The concept of “genocide of the Soviet people” has no grounding in Soviet-era historiography or established international law. President Putin introduced the terminology into Russian public discourse in July 2020, when he declared that Nazi crimes against Soviet citizens “have no statute of limitations” and should be recognized as genocide both at home and globally. Russian courts moved quickly: By October 2020, a court had recognized wartime mass killings as genocide for the first time, and in 2022, the Siege of Leningrad received the same designation. A law ”On Perpetuating the Memory of Victims of the Genocide of the Soviet People” followed in April 2025. State Duma deputies have since proposed criminal penalties for denying that this genocide occurred.
Since April 2025, Natalya Kalashnikova has run the Smolensk Fortress museum, where she has regularly welcomed veterans of the war in Ukraine. She has made nearly monthly trips to the front — in what capacity, her institution has not said — and holds medals for participation in the ”special military operation” and for contributions to Russia’s defense.
In contrast to Kalashnikova’s militant patriotism, her eldest son, now 31, left Russia for Austria just a week before the full-scale invasion began and has not returned. Dmitry Kalashnikov, an alumnus of both the Moscow Conservatory and London’s Royal College of Music, continues to perform abroad; in May 2022, he received one of the Royal College’s top honors from then-Prince Charles.

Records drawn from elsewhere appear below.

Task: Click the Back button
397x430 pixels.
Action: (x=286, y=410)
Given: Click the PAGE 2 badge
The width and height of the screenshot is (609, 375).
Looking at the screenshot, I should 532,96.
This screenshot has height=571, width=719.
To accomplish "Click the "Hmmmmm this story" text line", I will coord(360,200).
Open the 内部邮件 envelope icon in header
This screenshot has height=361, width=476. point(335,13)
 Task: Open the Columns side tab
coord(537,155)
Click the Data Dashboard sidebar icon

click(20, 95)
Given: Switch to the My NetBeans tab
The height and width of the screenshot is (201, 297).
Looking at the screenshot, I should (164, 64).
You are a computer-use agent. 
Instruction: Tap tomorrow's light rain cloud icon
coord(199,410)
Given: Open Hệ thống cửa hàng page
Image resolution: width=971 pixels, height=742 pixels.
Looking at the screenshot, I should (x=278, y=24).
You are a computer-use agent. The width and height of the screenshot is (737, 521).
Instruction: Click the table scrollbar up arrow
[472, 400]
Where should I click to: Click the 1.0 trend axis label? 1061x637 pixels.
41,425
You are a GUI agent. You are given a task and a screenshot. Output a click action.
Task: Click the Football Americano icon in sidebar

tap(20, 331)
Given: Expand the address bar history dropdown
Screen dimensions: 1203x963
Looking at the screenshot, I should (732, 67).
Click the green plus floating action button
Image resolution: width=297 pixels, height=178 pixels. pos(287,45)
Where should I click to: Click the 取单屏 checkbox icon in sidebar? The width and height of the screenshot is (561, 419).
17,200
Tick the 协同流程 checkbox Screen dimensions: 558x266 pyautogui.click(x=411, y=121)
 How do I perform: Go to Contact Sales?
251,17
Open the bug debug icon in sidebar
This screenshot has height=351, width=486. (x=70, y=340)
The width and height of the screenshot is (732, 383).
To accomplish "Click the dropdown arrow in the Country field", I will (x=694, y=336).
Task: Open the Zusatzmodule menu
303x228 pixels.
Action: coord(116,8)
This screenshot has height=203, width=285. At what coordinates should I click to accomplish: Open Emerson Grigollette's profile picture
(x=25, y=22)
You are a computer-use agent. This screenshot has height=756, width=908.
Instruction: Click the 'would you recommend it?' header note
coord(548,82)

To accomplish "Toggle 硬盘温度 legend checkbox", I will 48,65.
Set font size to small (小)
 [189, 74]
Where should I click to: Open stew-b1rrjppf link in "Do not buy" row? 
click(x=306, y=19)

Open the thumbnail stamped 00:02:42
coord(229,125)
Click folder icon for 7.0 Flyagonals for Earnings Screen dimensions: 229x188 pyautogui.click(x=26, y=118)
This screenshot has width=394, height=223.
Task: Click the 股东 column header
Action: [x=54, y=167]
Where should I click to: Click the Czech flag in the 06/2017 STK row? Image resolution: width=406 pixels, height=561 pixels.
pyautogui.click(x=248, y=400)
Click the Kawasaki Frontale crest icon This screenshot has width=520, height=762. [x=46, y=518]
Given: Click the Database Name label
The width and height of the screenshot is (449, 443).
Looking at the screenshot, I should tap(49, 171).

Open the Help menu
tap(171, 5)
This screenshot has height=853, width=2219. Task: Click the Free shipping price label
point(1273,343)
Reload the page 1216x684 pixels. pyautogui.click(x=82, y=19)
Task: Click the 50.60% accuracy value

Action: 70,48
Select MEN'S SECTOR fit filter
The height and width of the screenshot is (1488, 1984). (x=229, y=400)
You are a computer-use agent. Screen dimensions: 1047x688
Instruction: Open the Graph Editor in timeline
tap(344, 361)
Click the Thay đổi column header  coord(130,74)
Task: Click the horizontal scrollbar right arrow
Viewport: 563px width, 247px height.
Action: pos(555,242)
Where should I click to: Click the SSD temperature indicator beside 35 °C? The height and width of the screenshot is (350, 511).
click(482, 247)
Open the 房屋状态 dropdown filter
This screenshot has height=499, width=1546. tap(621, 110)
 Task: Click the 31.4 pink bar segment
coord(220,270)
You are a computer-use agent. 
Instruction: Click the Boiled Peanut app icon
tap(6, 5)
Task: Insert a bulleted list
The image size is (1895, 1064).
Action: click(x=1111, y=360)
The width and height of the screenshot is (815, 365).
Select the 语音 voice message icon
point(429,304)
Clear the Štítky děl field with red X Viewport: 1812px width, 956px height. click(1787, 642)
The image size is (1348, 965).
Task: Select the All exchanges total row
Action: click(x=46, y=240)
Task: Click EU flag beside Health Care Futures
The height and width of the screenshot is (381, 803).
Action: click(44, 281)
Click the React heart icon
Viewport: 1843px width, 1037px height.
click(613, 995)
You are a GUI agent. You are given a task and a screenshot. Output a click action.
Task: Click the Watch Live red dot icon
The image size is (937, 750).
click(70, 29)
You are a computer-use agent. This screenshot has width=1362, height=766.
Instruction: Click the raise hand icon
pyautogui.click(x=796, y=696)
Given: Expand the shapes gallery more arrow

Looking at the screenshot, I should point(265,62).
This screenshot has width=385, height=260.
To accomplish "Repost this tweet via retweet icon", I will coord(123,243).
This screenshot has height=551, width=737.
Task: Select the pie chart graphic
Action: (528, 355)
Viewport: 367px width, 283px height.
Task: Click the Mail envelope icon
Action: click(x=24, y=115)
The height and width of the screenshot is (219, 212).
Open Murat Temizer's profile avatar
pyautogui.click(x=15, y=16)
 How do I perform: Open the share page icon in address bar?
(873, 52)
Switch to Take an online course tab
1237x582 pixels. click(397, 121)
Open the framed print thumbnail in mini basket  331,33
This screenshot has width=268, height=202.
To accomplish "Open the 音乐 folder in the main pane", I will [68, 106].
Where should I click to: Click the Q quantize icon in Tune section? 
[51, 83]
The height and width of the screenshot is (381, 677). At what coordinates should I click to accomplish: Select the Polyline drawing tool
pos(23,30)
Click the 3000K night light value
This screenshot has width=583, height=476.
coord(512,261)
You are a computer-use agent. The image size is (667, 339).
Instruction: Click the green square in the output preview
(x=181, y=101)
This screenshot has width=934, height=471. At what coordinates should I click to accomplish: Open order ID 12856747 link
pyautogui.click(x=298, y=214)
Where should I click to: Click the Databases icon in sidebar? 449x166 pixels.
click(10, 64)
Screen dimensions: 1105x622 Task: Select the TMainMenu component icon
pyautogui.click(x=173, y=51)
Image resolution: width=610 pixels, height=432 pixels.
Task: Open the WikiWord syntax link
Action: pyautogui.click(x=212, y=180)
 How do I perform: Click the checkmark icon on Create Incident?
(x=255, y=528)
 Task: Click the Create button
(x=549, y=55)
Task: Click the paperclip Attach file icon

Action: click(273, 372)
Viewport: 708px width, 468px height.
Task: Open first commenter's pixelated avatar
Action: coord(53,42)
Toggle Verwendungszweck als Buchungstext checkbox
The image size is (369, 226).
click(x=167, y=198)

Before moving into cultural administration, Kalashnikova worked in Russia’s energy sector, overseeing the creation of Krymenergo, the utility established after Russia’s annexation of Crimea. She met the Gulag museum’s existing staff for the first time on February 20, 2026, the same day her appointment was announced.
The institution she is inheriting operated under fundamentally different principles. Founded in 2001, the Gulag History Museum survived until November 2024 as Russia’s only major center preserving the memory of Soviet political repression, serving as a counterweight to the historical amnesia promoted by the Kremlin. The museum’s previous director, Roman Romanov — who held the post from 2012 until he was dismissed in early 2025 — was reportedly forced out after refusing to remove sections about Soviet state violence from an exhibition on Moscow’s history. Putin subsequently removed him from the Presidential Human Rights Council.
One museum employee told the news website Gazeta.ru that the staff is at a loss: “Everyone is confused, trying to decide whether to stay or go. The exhibition will be completely redone, everything will be new. The Gulag museum’s collection will stay in storage — it will just lie there.”
Kalashnikova described the changes as a “reorganization” and said the collection cannot legally be destroyed, as all items are registered state property. She added, with an air of circular logic, that before anyone discusses an opening date, the building’s safety would need to be assessed. “We have to check out the fire situation first — you remember those issues,” she told her new colleagues.